Prepare Arabic (and mixed Arabic/English) documents for RAG and search: normalization, sentence-aware chunking, and a provider-agnostic vector index.
Project description
arabic-rag-kit
The missing first mile for Arabic RAG: normalize, chunk, and index Arabic (and mixed Arabic/English) documents — with a dependency-free core.
Why this exists
Most RAG and search tooling is built and tested against English. Arabic brings problems those tools quietly get wrong:
- Diacritics (tashkeel), tatweel, and letter variants (
أ/إ/آvsا) fragment what should be the same token, tanking retrieval recall. - Invisible characters — zero-width joiners and bidirectional control marks — sneak into copied text and corrupt indexes and embeddings.
- Arabic-Indic digits (
٠١٢٣) and Arabic punctuation (؟ ؛ ،) are invisible to English-centric normalizers and sentence splitters, so chunks break in the wrong places.
arabic-rag-kit handles these correctly, with a zero-dependency core so you
can drop it into any pipeline. Embeddings and file loaders are opt-in extras —
the library never forces a vendor or an API key on you.
Install
# Core: normalization + chunking. Zero third-party dependencies.

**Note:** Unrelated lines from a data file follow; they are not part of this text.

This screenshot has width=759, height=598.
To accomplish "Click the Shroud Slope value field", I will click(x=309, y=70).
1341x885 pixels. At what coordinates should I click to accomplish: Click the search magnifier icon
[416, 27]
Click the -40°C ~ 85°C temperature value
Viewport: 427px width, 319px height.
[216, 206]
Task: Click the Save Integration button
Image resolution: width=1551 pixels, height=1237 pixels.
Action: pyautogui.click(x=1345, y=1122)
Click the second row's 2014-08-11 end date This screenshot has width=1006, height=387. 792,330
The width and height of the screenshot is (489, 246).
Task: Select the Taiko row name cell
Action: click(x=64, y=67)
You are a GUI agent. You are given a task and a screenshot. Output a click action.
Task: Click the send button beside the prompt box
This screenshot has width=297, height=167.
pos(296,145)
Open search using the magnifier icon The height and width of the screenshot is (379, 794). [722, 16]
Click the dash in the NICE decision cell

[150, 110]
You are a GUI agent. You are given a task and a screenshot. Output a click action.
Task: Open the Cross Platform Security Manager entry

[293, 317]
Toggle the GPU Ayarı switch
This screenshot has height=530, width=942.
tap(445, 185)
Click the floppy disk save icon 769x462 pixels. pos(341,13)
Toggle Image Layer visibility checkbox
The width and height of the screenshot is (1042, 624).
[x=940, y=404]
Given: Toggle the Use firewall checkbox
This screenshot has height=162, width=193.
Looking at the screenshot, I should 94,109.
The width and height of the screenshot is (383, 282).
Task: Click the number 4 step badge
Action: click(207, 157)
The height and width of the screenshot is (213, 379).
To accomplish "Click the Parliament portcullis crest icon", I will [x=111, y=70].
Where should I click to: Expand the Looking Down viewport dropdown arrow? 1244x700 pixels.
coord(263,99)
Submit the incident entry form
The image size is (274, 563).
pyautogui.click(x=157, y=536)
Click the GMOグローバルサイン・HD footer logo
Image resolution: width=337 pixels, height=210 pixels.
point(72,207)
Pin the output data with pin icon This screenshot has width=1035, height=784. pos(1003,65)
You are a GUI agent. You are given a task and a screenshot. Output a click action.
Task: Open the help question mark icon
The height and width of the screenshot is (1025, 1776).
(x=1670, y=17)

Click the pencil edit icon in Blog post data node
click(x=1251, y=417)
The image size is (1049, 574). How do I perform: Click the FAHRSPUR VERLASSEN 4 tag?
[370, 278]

pip install arabic-rag-kit
# Add the numpy-backed vector index:
pip install "arabic-rag-kit[search]"
# Add the sentence-transformers embedder helper:
pip install "arabic-rag-kit[embeddings]"
# Add PDF/DOCX loaders:
pip install "arabic-rag-kit[docs]"
# Everything:
pip install "arabic-rag-kit[all]"
Requires Python 3.11+.
Quickstart
1. Normalize
from arabic_rag_kit import normalize
raw = "الْعَرَبِيَّةُ لُغَةٌ جَمِيلَة… كتـــاب رقم ١٢٣"
print(normalize(raw))
# -> "العربية لغة جميلة… كتاب رقم 123"
Every step is toggleable. Meaning-changing folds (hamza, ta-marbuta, alef maqsura) are off by default so you don't distort the text unless you ask:
normalize("مؤسسة على مدرسة", normalize_hamza=True,
normalize_ta_marbuta=True, normalize_alef_maqsura=True)
# -> "موسسه علي مدرسه"
Reuse a configured instance:
from arabic_rag_kit import Normalizer, NormalizerConfig
norm = Normalizer(NormalizerConfig(normalize_hamza=True))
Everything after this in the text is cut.